4. Policy Recommendations
4.2 Regional and Transboundary Strategies
- South Asia Clean Air Corridor Initiative: Bangladesh should take a lead role in initiating a regional air quality agreement that includes India, Nepal, and Bhutan. This initiative could focus on shared monitoring networks, emission reduction from industrial clusters (e.g., Bihar and Kolkata), and joint early warning systems for haze events.

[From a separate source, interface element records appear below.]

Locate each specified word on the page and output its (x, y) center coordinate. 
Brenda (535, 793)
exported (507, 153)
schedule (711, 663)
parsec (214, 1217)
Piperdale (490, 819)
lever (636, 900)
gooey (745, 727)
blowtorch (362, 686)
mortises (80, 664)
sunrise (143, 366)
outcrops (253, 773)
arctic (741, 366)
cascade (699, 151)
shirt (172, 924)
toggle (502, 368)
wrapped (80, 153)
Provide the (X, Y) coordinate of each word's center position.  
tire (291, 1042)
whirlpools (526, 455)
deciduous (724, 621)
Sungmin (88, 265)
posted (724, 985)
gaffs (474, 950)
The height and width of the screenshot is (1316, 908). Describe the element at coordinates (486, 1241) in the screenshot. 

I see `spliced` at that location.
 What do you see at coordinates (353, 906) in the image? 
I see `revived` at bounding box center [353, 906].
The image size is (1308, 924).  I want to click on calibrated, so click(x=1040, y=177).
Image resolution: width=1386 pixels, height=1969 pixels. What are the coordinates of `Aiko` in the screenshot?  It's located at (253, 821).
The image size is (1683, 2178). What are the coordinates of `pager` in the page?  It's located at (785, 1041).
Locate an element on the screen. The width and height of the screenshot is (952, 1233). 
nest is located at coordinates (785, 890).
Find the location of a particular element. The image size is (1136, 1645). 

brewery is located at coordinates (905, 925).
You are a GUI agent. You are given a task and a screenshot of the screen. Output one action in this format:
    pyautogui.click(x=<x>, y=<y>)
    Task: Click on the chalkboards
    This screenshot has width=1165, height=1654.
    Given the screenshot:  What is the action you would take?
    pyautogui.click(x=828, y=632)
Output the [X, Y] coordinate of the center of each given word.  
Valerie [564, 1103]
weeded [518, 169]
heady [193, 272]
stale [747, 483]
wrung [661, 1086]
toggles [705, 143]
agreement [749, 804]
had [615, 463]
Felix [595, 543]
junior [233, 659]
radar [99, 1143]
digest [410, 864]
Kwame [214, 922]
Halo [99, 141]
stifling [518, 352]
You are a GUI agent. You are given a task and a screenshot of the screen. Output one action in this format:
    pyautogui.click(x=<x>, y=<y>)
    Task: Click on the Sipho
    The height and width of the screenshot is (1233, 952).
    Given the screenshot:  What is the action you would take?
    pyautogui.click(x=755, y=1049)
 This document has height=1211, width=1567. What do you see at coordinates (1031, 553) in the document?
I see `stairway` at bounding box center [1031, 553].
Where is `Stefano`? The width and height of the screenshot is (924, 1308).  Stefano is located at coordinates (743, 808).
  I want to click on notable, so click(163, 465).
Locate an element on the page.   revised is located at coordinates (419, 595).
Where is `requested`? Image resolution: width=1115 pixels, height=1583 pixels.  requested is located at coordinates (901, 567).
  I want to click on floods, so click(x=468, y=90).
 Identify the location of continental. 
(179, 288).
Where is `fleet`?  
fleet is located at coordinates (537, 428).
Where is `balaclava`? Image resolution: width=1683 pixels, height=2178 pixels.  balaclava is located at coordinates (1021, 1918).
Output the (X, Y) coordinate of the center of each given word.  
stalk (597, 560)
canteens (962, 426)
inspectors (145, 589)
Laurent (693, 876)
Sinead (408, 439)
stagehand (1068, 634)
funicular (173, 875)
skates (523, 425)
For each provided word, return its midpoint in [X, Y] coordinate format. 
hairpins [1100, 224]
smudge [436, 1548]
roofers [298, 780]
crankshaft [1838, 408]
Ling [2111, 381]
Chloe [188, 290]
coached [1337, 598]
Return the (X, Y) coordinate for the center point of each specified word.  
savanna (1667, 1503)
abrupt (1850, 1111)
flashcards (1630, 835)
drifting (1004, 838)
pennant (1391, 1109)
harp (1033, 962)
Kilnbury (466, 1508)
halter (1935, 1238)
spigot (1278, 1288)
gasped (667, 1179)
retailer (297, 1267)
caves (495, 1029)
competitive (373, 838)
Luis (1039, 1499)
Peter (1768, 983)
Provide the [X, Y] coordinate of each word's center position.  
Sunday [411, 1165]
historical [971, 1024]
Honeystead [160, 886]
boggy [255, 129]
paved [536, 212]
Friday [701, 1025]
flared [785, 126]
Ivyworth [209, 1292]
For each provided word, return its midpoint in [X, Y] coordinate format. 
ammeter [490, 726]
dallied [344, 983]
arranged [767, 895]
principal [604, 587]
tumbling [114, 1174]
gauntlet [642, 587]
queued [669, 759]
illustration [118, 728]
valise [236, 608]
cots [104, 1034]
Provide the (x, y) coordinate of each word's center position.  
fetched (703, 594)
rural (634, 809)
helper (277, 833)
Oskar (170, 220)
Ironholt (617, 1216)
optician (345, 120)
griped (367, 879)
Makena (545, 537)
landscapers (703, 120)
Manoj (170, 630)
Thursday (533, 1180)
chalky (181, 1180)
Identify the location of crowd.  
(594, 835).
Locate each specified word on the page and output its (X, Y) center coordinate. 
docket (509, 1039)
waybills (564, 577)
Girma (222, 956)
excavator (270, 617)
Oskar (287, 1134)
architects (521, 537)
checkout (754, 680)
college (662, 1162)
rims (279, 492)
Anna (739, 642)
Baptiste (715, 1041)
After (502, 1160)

- Bilateral Cooperation with India: Establish data-sharing agreements and seasonal emission management protocols with Indian authorities. Specific focus should be on reducing agricultural stubble burning, coal combustion, and transportation emissions in Delhi NCR, Bihar, and West Bengal, especially during the pre- and post-monsoon seasons.
- SAARC Environmental Protocols: Leverage regional political platforms to advocate for binding air quality and emission targets under environmental agreements, supported by funding from international development partners (e.g., World Bank, UNEP, ADB).
5. Conclusion
This study highlights the complex and seasonal nature of air pollution in Dhaka. While local sources such as vehicles and brick kilns remain dominant contributors, transboundary pollution from Indian regions—particularly Delhi, Bihar, and Kolkata—is a major aggravating factor, especially in the winter months. Coordinated regional action is essential to reduce cross-border air pollution. Without such collaboration, national efforts will remain insufficient. Therefore, a dual-track strategy addressing both internal mitigation and external diplomatic and scientific engagement is necessary to ensure clean air for the citizens of Dhaka and beyond.
References
- Begum, B.A., Biswas, S.K., Hopke, P.K. (2004). "Identification of sources of fine and coarse particulate matter in Dhaka, Bangladesh." Atmospheric Environment.
- Begum, B.A., Hopke, P.K., Markwitz, A. (2010a). "Air pollution by fine particulate matter in Bangladesh." Atmospheric Pollution Research.
- Gustafsson, O., et al. (2009). "Brown clouds over South Asia: Biomass or fossil fuel combustion?" Science.
- Kehrwald, N.M., et al. (2008). "Widespread melting of Himalayan glaciers: Climate change or soot?" Geophysical Research Letters.
- Pandve, H.T., & Patil, A.V. (2008). "Asian brown cloud: A cause of concern." Indian Journal of Occupational and Environmental Medicine.
- Ramanathan, V., et al. (2001). "Aerosols, climate, and the hydrological cycle." Science.
- Ramanathan, V., & Carmichael, G. (2008). "Global and regional climate changes due to black carbon." Nature Geoscience.
- USEPA (2014). "Positive Matrix Factorization (PMF) 5.0 Fundamentals." U.S. Environmental Protection Agency.